Most people think of dog training as merely housebreaking the puppy, and teaching it not to chew your slippers. In reality, training a dog is setting boundaries and establishing a consistent set of rules, which will enable the owner and the dog to enjoy life together in a greater way.
Before one discusses the rudiments of dog training, let us try to get a basic understanding of the way a dog thinks. First, a dog is a magical animal the God put on earth to be a friend and a companion. Dogs are extremely social animals. If left on their own, dogs run together in packs, with a very specific hierarchy and very clear rules of order and interpretation of behaviors. As to the statement about dogs being magical, this is evidenced by a dogs’ ultimate desire to please and connect with his owner. Some dogs carry this characteristic more than others do, just as some humans are more expressive than others are.
However, humans appear to be the only animal on the planet that dogs show this level of devotion. For example, two dogs that live in the same house will have a hierarchy and determine who is the lead, or alpha. Even when dogs are companions to one another for years, they will at sundry times display selfish or brutish behavior one to another. In the case of his human companion, a loyalty and devotion frankly, that surpasses that of many humans in our life. This loyalty and devotion is the very tool that must be used to set the boundaries for the dog and his owner.

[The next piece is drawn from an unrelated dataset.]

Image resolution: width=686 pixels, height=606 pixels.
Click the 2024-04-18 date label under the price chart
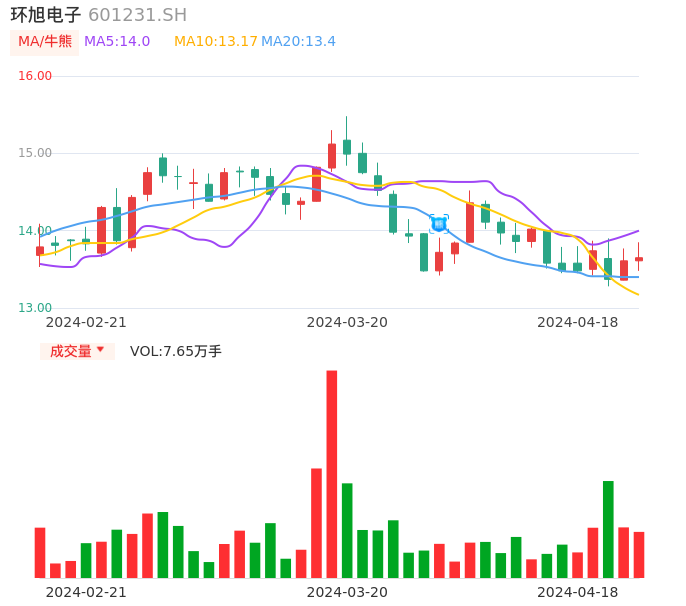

Dogs can be mischievous, but they never want to disappoint. Therefore, the first rule is being consistent. One cannot send mixed messages. If one of the boundaries is that the dog cannot sit on the couch, there can be no exceptions. One cannot expect the dog to be capable of abstract reasoning. The dog would not know that he is allowed to get on the couch because it is his birthday. However, if one decides to make the couch a reward, that is acceptable, but rewards come immediately after specific and desired behavior. Let us consider some basic elements of training a dog.
- Determine what the reward will be, and use that item/activity only as a reward.
- Being consistent is more important than being firm
- Be firm, but not rough. Training a dog is very much like disciplining a toddler. The message you want to convey must always be generated out of caring.
- Always make eye contact and speak with certainty and confidence, or the dog will be training you.
- Make the lessons short and in a routine, dogs like order and routine.
- Train in a time and place that there are no distractions
- Try to make a game of it, dogs love to socialize
In summary, training your dog is the investment one makes in him/her. A well-trained dog has less stress, and a dog with less stress lives longer. Taking care of a dog means so much more than simply feeding bathing and grooming, those things are the least you should be doing.